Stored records
● ● ● ● ● ● ●
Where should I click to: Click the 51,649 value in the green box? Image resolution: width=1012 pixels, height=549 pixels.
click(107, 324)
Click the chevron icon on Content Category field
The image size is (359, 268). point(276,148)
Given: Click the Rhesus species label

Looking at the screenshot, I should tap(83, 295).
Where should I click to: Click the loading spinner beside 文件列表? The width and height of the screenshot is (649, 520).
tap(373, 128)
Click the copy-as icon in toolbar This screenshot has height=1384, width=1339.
● ● ● ● ● ● ●
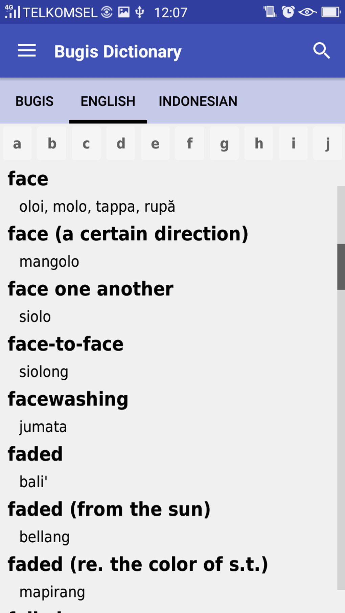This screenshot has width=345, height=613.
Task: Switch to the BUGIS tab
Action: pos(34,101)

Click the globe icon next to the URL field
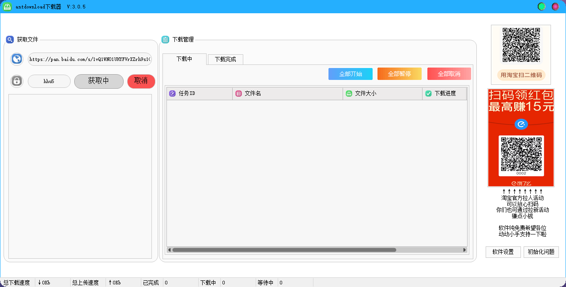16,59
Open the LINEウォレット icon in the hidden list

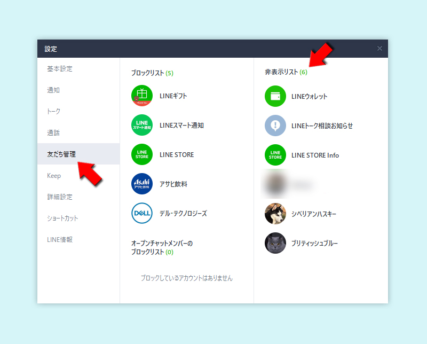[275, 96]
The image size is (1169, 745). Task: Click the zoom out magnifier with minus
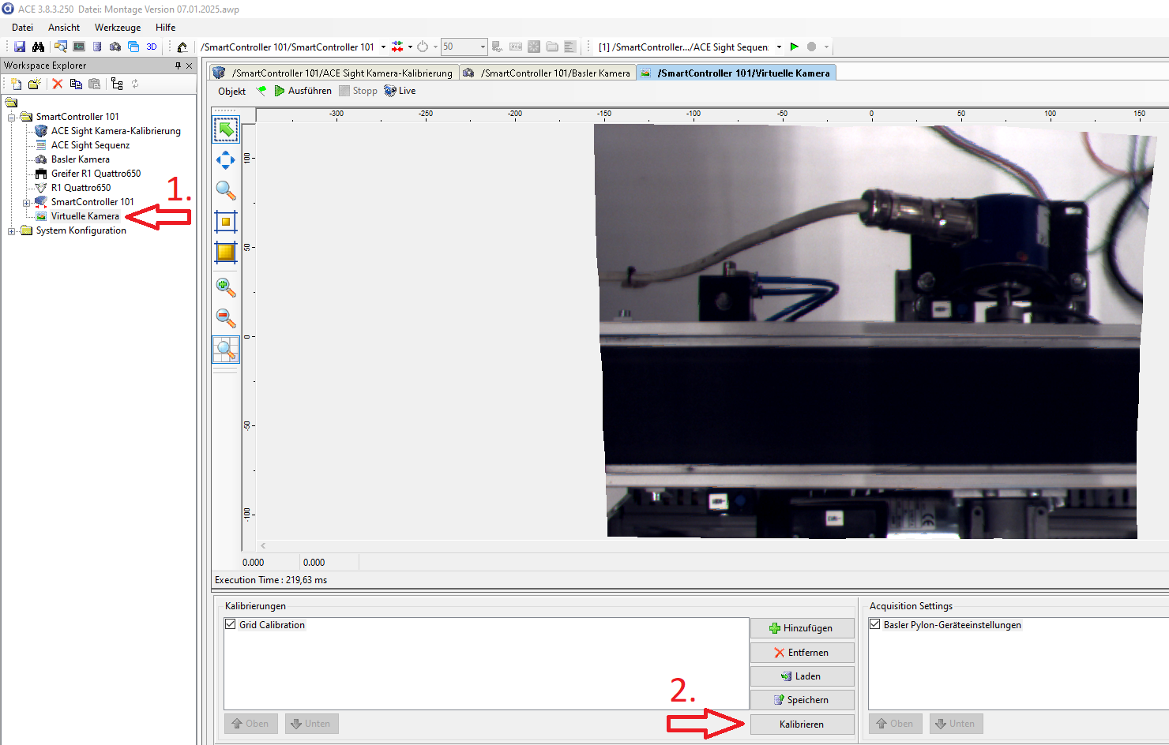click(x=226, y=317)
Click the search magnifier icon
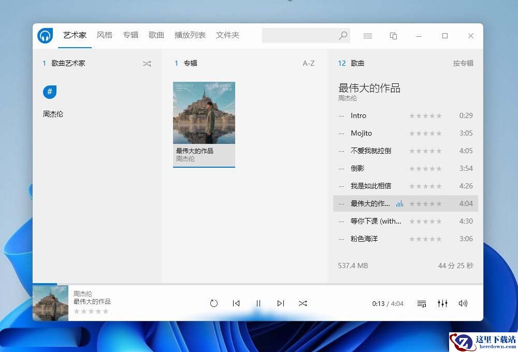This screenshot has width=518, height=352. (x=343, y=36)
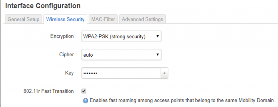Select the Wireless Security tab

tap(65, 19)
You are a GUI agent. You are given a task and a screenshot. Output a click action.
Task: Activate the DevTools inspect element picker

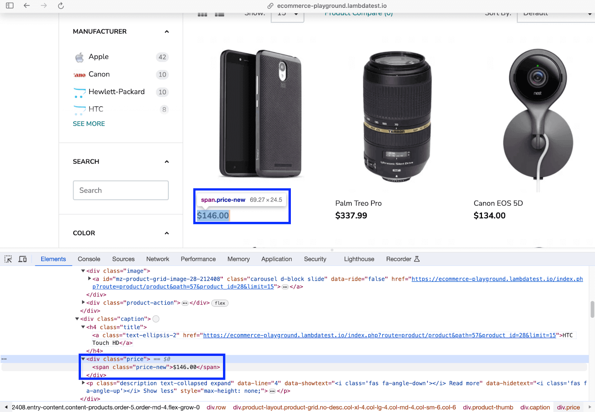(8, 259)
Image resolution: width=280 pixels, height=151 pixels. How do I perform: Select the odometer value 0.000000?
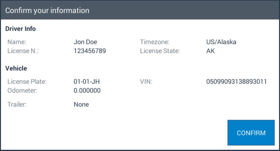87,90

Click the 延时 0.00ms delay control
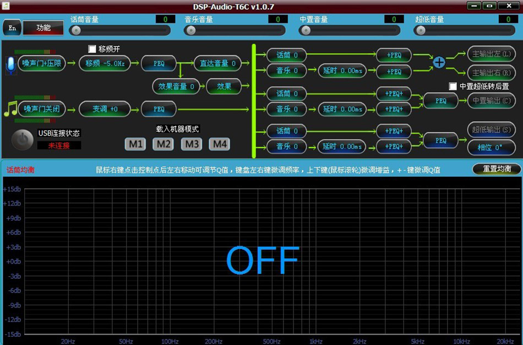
● ● ● ● ● ● ●
TASK OBJECTIVE: The reply should hold the entries above from the line with "The image size is (1169, 745)." to the line with "Click the 延时 0.00ms delay control", duplicated exactly, pictures excluded.

SOLUTION FOR THIS EXERCISE:
The image size is (1169, 745). Task: Click the zoom out magnifier with minus
click(x=226, y=317)
Click the search magnifier icon
This screenshot has width=518, height=352. (x=343, y=36)
Select the Wireless Security tab

tap(65, 19)
You are a GUI agent. You are given a task and a screenshot. Output a click action.
Task: Activate the DevTools inspect element picker

(8, 259)
Image resolution: width=280 pixels, height=151 pixels. How do I perform: Select the odometer value 0.000000?
87,90

Click the 延时 0.00ms delay control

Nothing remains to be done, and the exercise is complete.